Silentpony said:
Again, not trying to start a flame war, but how do the two principles exist side-by-side?
The great framerate debate:
A lot of people argue that they don't enjoy playing games which are below [X] FPS. No matter how pulling the story might be or how fun the gameplay is, they don't enjoy the relative sluggishness of the controls. See also: People who can't play shooters on console controllers.
And I don't necessarily blame them. I had a hankering to play the old
Ultimate Spider-Man game a few days back, and discovered that it had a PC release. But upon further research, I also discovered that the game was forcibly locked to 30 FPS with absolutely no feasible way to change it, and on top of that it would experience even further slowdown during large combat/boss encounters. In an action game that focuses pretty heavily on movement and area awareness, that's kinda just not acceptable. It can easily turn a good game into a tedious one, and that just isn't fun.
Also, a lot of people who are fine with 30 FPS take issue with, again, the forced lock of a game
to 30 FPS. Especially on PC, it's not so much that people are absolutely furious they can't play everything at 120+ frames-per-second (though some people certainly do get that way) but rather the fact that game developers and publishers are actively negating one of the inherent benefits of playing on PC in the first place. And when they phrase it the way Ubisoft has here, it comes across as incredibly patronizing and insulting to the intelligence of their audience. As far as it goes on console, I think a lot of people were just hoping that the power of the new systems would allow for a much greater jump than we've gotten so far.
Personally, I don't really define "next-gen" games by the resolution or framerate of them, I'm going to define it by how much more interactive the game worlds can become.
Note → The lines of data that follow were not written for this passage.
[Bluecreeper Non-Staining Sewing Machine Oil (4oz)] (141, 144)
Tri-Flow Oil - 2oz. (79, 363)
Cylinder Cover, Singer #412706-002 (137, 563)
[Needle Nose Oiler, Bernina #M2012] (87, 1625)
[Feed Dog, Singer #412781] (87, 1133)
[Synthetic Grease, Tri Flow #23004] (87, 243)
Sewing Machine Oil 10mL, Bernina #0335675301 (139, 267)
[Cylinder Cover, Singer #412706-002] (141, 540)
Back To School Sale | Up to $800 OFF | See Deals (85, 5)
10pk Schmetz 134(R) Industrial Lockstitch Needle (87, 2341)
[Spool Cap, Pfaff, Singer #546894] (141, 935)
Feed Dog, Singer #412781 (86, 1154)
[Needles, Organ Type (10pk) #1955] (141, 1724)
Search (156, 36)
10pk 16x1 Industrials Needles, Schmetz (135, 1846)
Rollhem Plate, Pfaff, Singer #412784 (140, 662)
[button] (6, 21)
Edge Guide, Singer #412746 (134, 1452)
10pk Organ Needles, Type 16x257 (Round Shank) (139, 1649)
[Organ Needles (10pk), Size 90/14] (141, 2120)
As of yet, I haven't really seen a "next-gen" game because they've all just kinda been continuations on the pattern and formula we've had for years already.
As far as resolution or the graphical fidelity is concerned, I personally don't give much of a toss about them. It's far more about aesthetics and optimization to me.
The Witcher 2 is still one of the most beautiful PC games I've seen, even from a technical standpoint, and my laptop can play it far better than games released this year which are only barely even beginning to reach the same level.